*** Provided data ***

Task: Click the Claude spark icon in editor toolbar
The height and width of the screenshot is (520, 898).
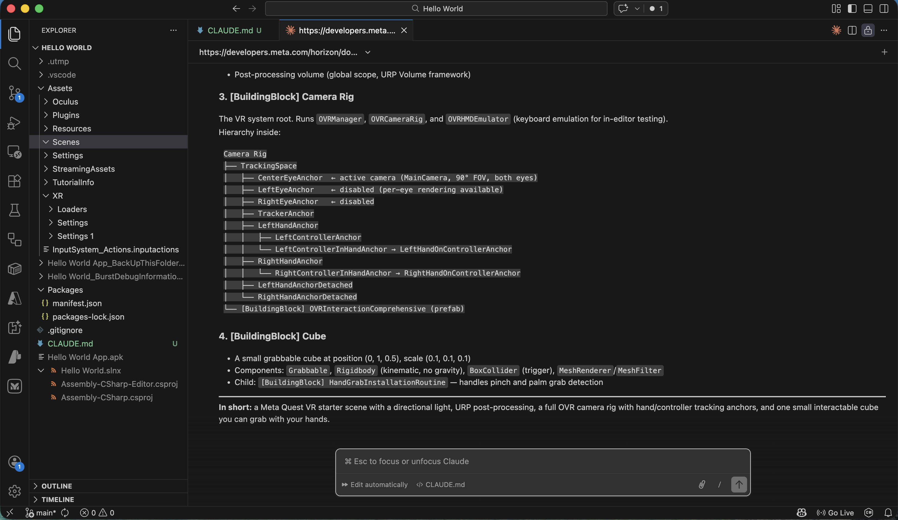Action: tap(836, 30)
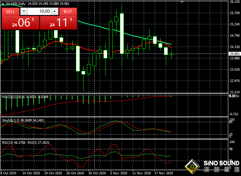Click the sell price 24.06 tile
Screen dimensions: 241x176
20,23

*** End of Provided data ***

Every entry above is to be repeated word for word, with all pictures omitted.

## Reply
Task: Click the Claude spark icon in editor toolbar
The height and width of the screenshot is (520, 898).
Action: tap(836, 30)
Click the sell price 24.06 tile
Screen dimensions: 241x176
20,23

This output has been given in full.